Columbia’s Climate Action and Adaptation Plan won the approval of the Columbia City Council on Monday night after more than an hour of public comment in a nearly full Council Chamber.
Last year, the city formed the Mayor’s Task Force on Climate Action and Adaptation Planning to address ways it can mitigate the effects of climate change and to find ways the city can reduce greenhouse gas emissions.
The report established a goal of reducing Columbia’s greenhouse emissions 80% from 2015 levels by 2050. The city aims to reduce emissions from its own operations 50% by 2035 and 100% by 2050.
The plan doesn’t have regulations and requirements. Instead, it has 150 recommendations for Columbia to follow in order to curtail climate change. Members of the task force described the plan as a strategy for action.
“A lot of the priority actions stated in the plan are really encouraging more incentives for businesses and residents to actually contribute to local climate action themselves,” said Barbara Buffaloe, the city’s sustainability manager. “So, one of the things that businesses should pay attention to is … the status of those.”
The plan outlines specific goals organized into six categories: natural resources; waste; transportation; energy; health and safety; and housing, building and development.
One of the plan’s main goals is to reduce car usage by expanding bicycle and pedestrian infrastructure, establishing a bike-share program and building more sidewalks in addition to encouraging the community to use electric cars.

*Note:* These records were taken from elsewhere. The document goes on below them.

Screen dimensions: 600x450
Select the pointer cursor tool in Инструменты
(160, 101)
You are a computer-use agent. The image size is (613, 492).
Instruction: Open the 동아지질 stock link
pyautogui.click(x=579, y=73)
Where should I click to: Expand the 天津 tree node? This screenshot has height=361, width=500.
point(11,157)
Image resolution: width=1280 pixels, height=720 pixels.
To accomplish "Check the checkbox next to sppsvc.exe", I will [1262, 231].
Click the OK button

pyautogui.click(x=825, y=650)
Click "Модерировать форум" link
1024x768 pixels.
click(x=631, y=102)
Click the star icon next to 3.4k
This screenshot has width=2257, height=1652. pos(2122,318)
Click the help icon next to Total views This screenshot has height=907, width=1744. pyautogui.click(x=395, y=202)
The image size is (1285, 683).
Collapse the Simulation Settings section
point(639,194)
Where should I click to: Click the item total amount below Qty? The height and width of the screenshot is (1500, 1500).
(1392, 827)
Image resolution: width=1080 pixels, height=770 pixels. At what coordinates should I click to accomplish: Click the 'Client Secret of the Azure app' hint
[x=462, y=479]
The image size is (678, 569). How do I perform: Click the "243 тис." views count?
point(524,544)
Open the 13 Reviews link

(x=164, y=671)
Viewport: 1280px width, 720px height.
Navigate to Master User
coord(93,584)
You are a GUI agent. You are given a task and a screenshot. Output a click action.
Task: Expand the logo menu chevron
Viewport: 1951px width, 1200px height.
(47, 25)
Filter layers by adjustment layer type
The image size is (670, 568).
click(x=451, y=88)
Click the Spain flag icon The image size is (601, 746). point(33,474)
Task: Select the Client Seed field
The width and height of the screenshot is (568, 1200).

The main goal in this category is to increase local renewable energy generation by installing solar panels on city buildings and offering community solar subscription or lease programs. Creating a resilient energy grid and incentivizing lower electricity use at peak hours are other priorities mentioned in the plan.
The plan aims to decrease the community’s water usage per capita and prepare the city for future flood and stormwater impacts.
The plan proposes encouraging reuse, incentivizing recycling and offering a collection of food waste and other compostable material at businesses.
Housing, building and development
To reduce housing- and building-related greenhouse gas emissions, the plan proposes requiring rental properties to meet basic energy efficiency standards.
Last fall and this spring, over 1,900 people responded to a survey asking for input on the plan. Residents said they wanted streets designed to increase walkability and lower vehicle emissions with more hybrid and electric city-owned vehicles. Energy efficiency, solar power and water efficiency incentives were also favored, the report said.
According to the plan, climate change may lead to more intense rain events and flooding, and summer droughts may become more common with the addition of 50 days per year above 95 degrees.
The Task Force didn’t undertake the financial analysis for the specific projects in the plan.
“There is not an overall ‘This is how much the plan costs,’” said Kim Wade, a member of the task force. “It’s kind of item by item as we undergo the implementation process.”